Jeffrey Lichtman wrote:
I think it may be necessary when remembering "truly the best" access
path at any level of subquery to tell each table subquery to remember
its best access path as "truly the best" also, and to recurse through
all the nested subqueries to do this. I don't think this would be very
hard to implement.
I was actually toying around with something like this yesterday, so it's nice to
hear you suggest a similar approach :) I wrote up a solution that tries to
implement it; I ran derbyall last night with the changes and there were no
failures. I also ran my predicate pushing code locally with these changes
applied (in place of the Phase 1 patch) and everything worked there, too.
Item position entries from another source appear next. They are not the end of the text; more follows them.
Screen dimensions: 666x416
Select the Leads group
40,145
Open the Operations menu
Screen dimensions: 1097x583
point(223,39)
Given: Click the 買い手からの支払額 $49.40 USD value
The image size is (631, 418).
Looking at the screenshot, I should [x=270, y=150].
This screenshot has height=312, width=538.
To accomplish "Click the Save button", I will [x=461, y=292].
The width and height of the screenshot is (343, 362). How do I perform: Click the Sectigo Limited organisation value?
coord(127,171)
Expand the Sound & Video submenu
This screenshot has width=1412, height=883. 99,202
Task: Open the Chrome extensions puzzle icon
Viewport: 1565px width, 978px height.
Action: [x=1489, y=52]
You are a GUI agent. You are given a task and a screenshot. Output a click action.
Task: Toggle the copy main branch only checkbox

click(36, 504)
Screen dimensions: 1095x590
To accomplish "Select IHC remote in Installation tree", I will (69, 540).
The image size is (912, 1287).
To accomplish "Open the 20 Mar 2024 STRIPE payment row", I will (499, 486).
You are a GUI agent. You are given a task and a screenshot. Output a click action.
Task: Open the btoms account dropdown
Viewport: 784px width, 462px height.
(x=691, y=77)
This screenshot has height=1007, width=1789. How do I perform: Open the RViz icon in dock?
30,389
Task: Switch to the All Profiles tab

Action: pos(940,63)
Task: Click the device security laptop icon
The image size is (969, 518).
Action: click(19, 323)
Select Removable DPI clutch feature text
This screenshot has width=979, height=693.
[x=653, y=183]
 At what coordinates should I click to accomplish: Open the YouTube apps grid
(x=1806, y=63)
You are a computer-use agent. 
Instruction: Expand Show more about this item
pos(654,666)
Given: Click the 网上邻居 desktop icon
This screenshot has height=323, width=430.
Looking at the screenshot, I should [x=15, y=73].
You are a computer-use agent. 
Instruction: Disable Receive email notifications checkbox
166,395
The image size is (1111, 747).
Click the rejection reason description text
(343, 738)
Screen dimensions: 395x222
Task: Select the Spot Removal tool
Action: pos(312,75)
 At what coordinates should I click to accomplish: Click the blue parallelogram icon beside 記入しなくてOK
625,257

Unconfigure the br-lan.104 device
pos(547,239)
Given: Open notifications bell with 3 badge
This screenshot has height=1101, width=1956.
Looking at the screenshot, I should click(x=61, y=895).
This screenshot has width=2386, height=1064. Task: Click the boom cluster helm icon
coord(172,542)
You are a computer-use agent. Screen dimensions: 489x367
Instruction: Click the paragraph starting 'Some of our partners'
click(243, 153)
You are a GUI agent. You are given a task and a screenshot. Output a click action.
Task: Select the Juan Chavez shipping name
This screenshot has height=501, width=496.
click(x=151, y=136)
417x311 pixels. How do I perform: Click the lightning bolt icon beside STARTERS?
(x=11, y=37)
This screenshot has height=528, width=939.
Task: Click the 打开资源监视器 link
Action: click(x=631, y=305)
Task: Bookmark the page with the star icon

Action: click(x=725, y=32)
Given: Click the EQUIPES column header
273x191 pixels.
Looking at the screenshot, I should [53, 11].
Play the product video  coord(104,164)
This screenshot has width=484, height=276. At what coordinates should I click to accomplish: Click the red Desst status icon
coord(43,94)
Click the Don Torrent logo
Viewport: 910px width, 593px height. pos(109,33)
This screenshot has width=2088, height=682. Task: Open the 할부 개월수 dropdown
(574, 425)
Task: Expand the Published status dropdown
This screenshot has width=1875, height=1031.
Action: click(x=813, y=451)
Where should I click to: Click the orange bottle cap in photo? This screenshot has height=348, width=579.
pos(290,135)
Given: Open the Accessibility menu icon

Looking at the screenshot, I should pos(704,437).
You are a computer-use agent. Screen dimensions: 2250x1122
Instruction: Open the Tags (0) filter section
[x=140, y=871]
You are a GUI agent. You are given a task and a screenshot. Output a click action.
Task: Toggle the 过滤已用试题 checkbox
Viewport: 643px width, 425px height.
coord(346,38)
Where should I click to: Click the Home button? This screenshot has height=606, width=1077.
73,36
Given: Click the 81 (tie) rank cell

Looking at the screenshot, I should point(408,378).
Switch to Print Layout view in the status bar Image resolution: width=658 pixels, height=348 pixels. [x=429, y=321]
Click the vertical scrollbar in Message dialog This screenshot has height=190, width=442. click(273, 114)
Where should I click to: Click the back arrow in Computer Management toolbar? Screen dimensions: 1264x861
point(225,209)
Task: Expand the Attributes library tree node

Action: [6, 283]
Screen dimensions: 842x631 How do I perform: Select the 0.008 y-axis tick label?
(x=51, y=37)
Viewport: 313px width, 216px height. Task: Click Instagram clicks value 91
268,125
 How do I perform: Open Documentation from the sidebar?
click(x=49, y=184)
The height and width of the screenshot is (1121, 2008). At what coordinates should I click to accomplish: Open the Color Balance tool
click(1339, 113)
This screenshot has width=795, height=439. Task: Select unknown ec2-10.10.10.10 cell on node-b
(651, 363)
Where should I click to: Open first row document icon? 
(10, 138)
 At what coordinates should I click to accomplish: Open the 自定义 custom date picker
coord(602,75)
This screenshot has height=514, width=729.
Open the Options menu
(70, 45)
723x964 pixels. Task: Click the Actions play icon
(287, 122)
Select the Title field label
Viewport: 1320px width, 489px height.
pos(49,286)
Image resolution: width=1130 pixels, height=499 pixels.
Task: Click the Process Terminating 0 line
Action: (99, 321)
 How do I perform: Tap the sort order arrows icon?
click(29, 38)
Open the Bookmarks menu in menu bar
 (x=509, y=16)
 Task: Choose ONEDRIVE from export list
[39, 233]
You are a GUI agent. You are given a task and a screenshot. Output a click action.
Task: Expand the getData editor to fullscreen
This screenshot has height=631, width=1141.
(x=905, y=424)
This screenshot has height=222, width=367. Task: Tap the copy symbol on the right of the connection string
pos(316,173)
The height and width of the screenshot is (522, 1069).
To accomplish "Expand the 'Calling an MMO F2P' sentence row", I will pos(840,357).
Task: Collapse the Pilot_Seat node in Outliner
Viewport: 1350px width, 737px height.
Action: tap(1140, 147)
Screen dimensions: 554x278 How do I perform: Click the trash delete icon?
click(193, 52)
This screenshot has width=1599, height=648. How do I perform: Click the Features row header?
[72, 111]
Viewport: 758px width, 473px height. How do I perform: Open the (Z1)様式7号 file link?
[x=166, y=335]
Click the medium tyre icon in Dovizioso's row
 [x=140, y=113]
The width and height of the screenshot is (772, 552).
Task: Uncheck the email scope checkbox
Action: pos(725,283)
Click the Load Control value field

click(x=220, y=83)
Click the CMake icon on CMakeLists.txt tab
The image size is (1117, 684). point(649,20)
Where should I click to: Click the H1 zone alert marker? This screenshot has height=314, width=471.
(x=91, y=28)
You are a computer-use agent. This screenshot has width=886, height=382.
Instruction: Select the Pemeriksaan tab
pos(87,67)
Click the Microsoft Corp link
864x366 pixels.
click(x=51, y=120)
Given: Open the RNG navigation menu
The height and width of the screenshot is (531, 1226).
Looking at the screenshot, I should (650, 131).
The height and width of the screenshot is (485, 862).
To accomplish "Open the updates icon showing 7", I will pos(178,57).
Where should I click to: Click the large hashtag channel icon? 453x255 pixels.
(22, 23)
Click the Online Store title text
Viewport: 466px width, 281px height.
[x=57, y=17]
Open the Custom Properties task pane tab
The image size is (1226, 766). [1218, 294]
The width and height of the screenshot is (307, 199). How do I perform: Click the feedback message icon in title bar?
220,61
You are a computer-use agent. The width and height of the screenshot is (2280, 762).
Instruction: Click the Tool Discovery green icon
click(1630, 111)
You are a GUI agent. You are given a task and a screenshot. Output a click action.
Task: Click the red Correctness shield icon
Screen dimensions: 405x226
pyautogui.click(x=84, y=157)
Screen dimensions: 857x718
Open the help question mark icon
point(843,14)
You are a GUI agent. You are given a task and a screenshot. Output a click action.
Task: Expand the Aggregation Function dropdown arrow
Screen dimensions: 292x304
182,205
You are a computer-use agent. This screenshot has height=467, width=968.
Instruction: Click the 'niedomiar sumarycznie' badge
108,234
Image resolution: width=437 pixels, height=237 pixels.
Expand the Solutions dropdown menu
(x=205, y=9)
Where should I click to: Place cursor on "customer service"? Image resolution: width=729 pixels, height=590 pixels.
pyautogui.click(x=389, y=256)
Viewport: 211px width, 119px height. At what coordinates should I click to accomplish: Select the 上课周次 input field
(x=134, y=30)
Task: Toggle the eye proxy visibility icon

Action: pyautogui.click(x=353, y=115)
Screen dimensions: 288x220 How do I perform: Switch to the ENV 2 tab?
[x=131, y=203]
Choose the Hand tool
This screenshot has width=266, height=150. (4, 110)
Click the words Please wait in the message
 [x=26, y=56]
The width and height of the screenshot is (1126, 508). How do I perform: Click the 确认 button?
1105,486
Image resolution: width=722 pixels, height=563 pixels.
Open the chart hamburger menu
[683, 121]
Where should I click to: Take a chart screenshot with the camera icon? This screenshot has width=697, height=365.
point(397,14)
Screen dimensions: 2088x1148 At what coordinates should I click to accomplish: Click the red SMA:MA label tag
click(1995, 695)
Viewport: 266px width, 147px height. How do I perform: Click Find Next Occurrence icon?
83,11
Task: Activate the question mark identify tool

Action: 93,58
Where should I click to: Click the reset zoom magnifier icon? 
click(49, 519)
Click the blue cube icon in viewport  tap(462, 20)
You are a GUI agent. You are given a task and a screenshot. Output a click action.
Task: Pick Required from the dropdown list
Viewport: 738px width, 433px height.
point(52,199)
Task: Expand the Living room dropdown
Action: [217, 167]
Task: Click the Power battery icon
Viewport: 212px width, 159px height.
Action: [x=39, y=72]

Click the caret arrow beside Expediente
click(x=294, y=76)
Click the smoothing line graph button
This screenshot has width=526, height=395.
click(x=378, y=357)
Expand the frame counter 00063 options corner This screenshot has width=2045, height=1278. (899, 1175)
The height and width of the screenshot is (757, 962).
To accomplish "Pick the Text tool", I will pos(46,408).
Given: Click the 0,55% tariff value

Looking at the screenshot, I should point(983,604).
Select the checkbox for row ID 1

So I
think this is the right way to go--and it feels more robust to me than the first
Phase 1 patch for DERBY-805. So thanks for the ideas and reassurance...
I only worry about what would happen with deeply-nested subqueries - this
could create an order 2**n algorithm (that is, one whose time would grow
exponentially with the number of levels of nesting).
I guess my answer to that is if we're dealing with deeply nested queries, the
caller will probably be preparing the query once and then executing it multiple
times, in which case the extra optimization cost would be an up-front, one time
thing while the benefits from doing the extra work could lead to huge
performance savings for every execution of the query thereafter (when combined
with predicate pushdown, that is). Depending on just how much overhead we're
adding to the optimization phase, this seems like an acceptable trade-off to me...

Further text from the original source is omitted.